RECORDS FOR PROCESSING:
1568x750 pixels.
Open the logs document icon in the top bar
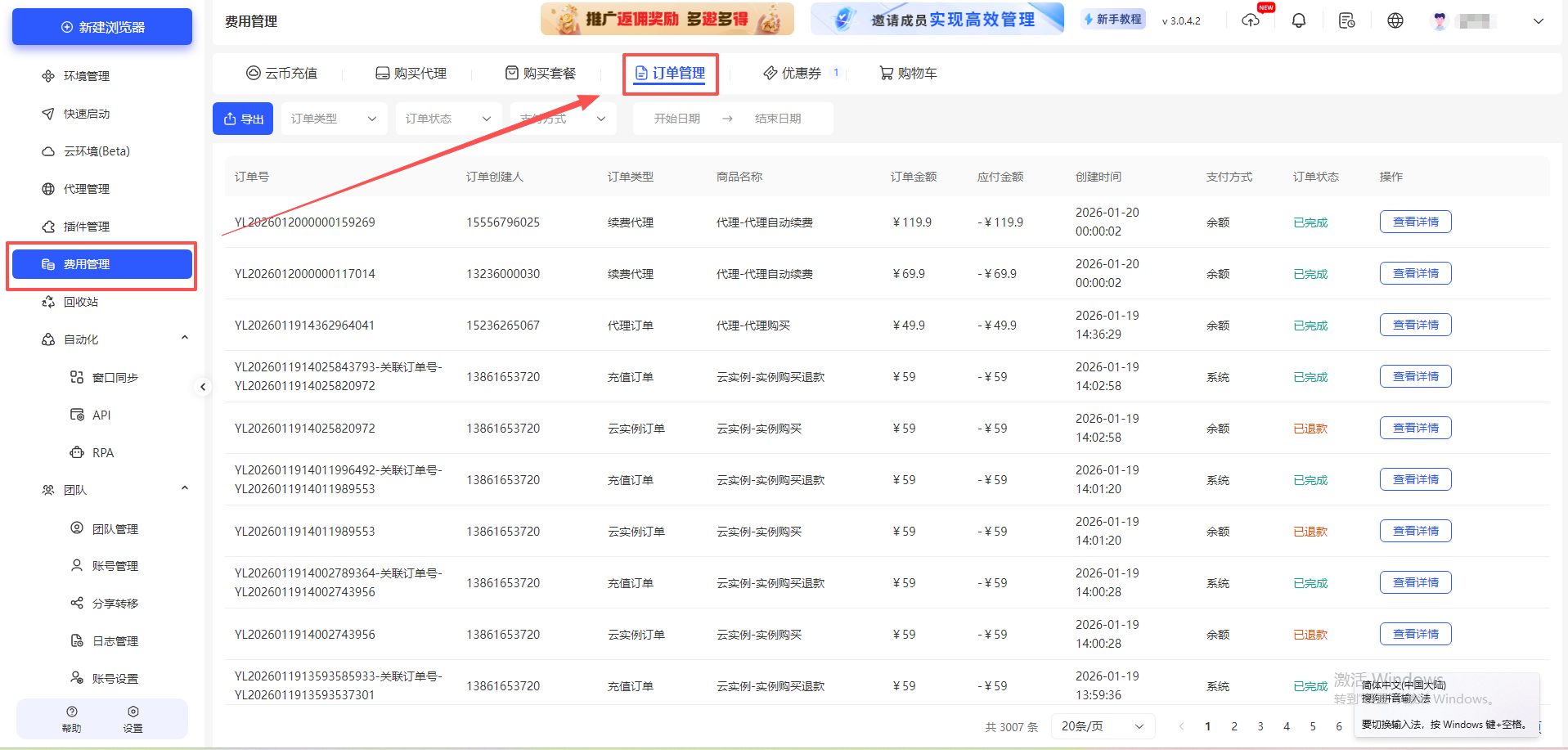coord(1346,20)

...

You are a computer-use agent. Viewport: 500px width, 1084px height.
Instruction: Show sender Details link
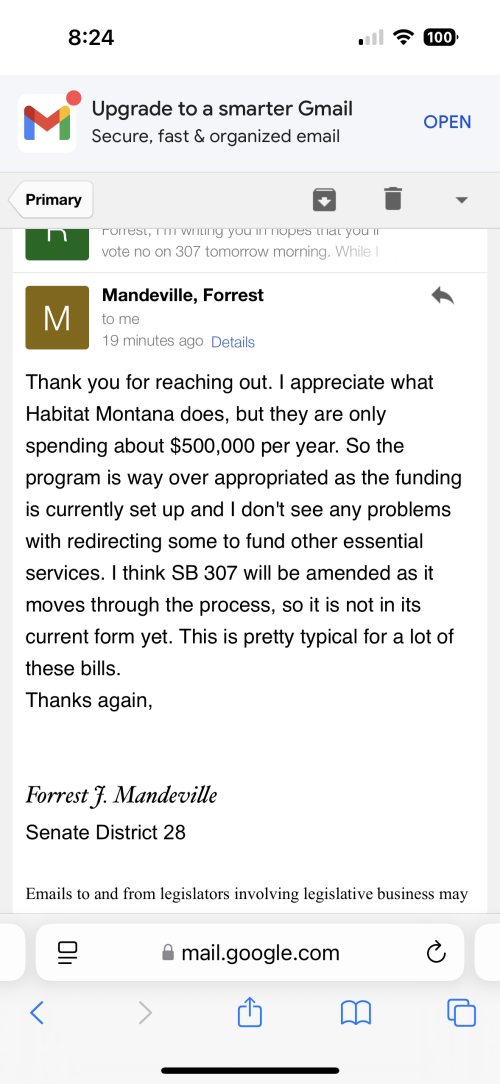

PROBLEM: Please reproduce the part that opens with the line containing "You are a computer-use" and closes with the line containing "Instruction: Show sender Details link", with "Viewport" replaced by "Display" and everything else in those entries left unchanged.

SOLVED EXERCISE:
You are a computer-use agent. Display: 500px width, 1084px height.
Instruction: Show sender Details link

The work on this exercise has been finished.